Guardian tackles the subject of divorce profitability

“The biggest financial risk for women today? Embarking on a relationship” (Guardian) looks at divorce under U.K. family law, which is similar to what prevails in the winner-take-all U.S. states, e.g., New York, California, and Massachusetts. As in the U.S., the majority of divorce lawsuits are filed by women and, as in the U.S., plaintiffs express dissatisfaction with (a) how they were unable to extract as much cash as they had hoped from defendants, and (b) how the profitability of the divorce was impaired by transaction costs such as legal fees.

A principal point in the article seems to be that women who marry should continue to work and generate income, but they don’t look at what happens if the husband responds to this increase in household income by quitting his job or scaling back his career. As in the example in Massachusetts Prenuptial Agreements, a woman who has a successful career can become the litigation target of a “dependent spouse” who traded her in on a 25-year-old from Craigslist. The U.K., like the U.S., has gender-neutral alimony laws.

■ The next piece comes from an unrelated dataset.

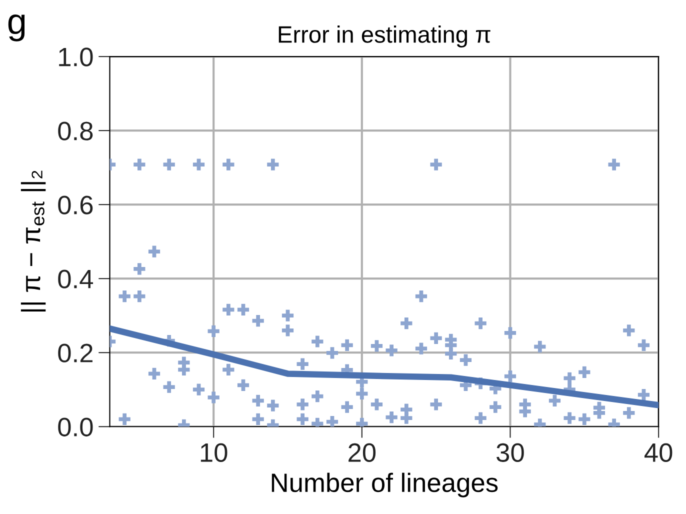 This screenshot has width=686, height=514. I want to click on y-tick-label: 1.0, so click(76, 57).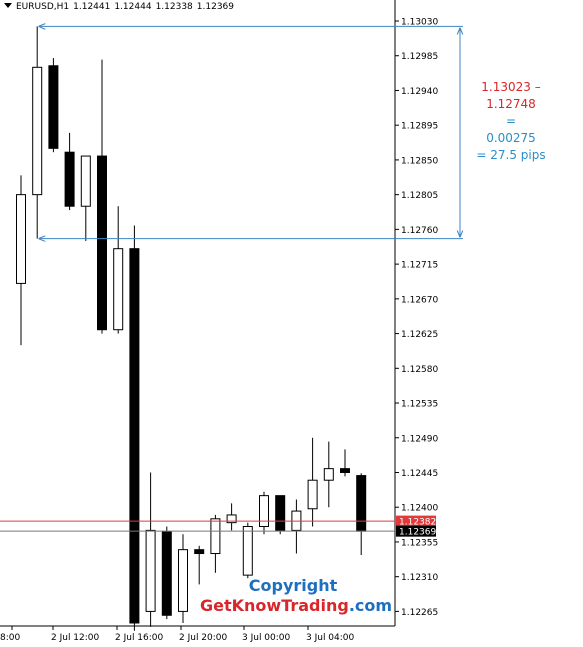 This screenshot has height=647, width=583. Describe the element at coordinates (420, 92) in the screenshot. I see `price-tick-label: 1.12940` at that location.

The Guardian doesn’t have the bad taste to point out that the subject of the article would have been a lot better off financially if she’d had three out-of-wedlock children with three different high-income fathers than by being in a medium-term marriage with a medium-income partner (the unemployed guy (50+? The article doesn’t give his age) whom she was counting on to support her, post-marriage, had pension savings of only $282,500, likely comparable to the legal fees on both sides (we learn only about the woman’s bills, which were approximately $106,500 at current exchange rates)).